Thank god that damn Trout didn't win that MVP, that tainted bast*rd! And Harper of course. No way, no one is that good, that young, he must be cheating!! Cheaters...all of them. Death to all cheaters.

Seriously though, MLB can't just come out mention names, that's ludicrous. The guy who initially said Braun, A-rod and Cano was the guy who broke the Melky story, so I don't know, but this guy seems to be able find out some interesting tidbits..
   95. odds are meatwad is drunk Posted: June 05, 2013 at 02:26 AM (#4460795)
This will go over like a lead balloon.
   96. Walt Davis Posted: June 05, 2013 at 02:49 AM (#4460797)
As noted, I'm not aware Bosch is in any trouble with Fed and State authorities, at least not yet. It's not entirely clear what they could charge him with as Drs are allowed to prescribe pretty much whatever they want for any reason as long as they claim it's medically justified. I suppose they can get him for distributing stuff without a prescription (which I assume is the case) but you'd think they'd have charged him with that if they had the evidence. What's his motivation? Book deal? Or is Bosch only going to confirm those are his notebooks but not confirm delivery.

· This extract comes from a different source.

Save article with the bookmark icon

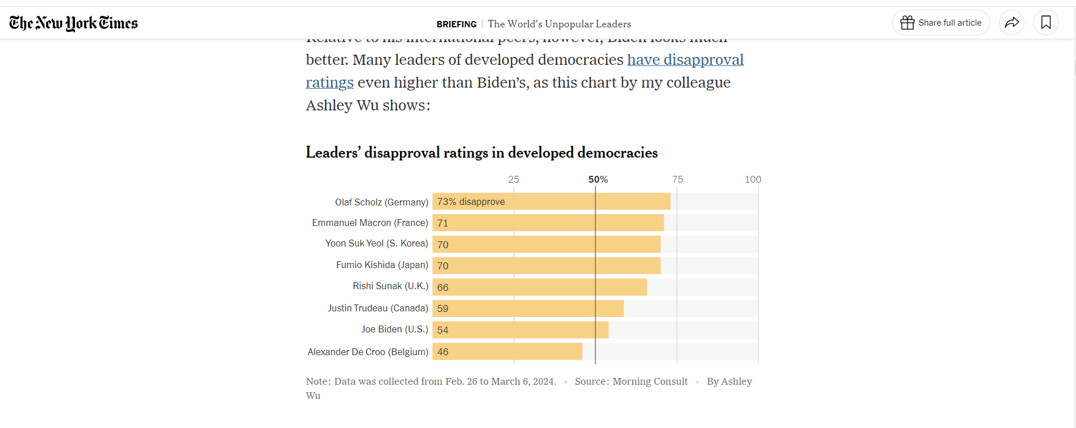(x=1046, y=23)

It all seems ... odd. Has from the beginning. I'm perfectly willing to believe some/many baseball players are still using but the stuff in the Bosch notebooks seemed pretty old school stuff that would be detected. Offseason usage they could have a good chance of getting away with but I recall entries about flying places to games to deliver to ARod. If Bosch had Conte's rep as a guy who knows people who know how to cook up undetectable stuff this would be more believable.

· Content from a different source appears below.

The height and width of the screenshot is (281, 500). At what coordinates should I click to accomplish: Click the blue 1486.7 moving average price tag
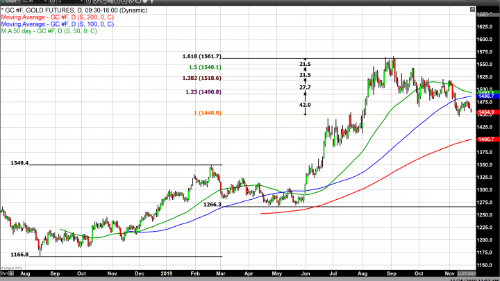(485, 96)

That said it would not be surprising if players connected to Miami knew the same dealer.

So I will be interested to see how MLB presents this

MLB presumably presents on possession. This will be hard unless Bosch delivers directly to them I would think. What are the evidence rules in these arb hearings -- preponderance.

Now, who really are bigger names than these two? There's Jeter, maybe Pujols, maybe Cabrera, arguably Cano.
   97. Forsch 10 From Navarone (Dayn) Posted: June 05, 2013 at 03:05 AM (#4460802)
What's his motivation? Book deal? Or is Bosch only going to confirm those are his notebooks but not confirm delivery.

There was a report in March that MLB was planning to sue Bosch in civil court. Maybe he's cooperating in exchange for their not moving forward with that? Speculation on my part.
   98. Walt Davis Posted: June 05, 2013 at 04:56 AM (#4460808)
Yep, I'd forgotten about that and missed the post above with the good point that even if that lawsuit is a pile, it still costs a lot to defend against.
   99. zachtoma Posted: June 05, 2013 at 04:58 AM (#4460809)
"other major, major names" involved in the Biogensis scandal


Well, August Masters is probably dead by now, but if he's not, I guess he should be worried.
   100. vortex of dissipation Posted: June 05, 2013 at 05:05 AM (#4460810)
Now, who really are bigger names than these two? There's Jeter, maybe Pujols, maybe Cabrera, arguably Cano.


Where does Jeter live? Florida.

Where was he working out, and doing his rehab? Florida.

Where do the Yankees hold spring training? Florida.

Where was Biogenesis located? Florida.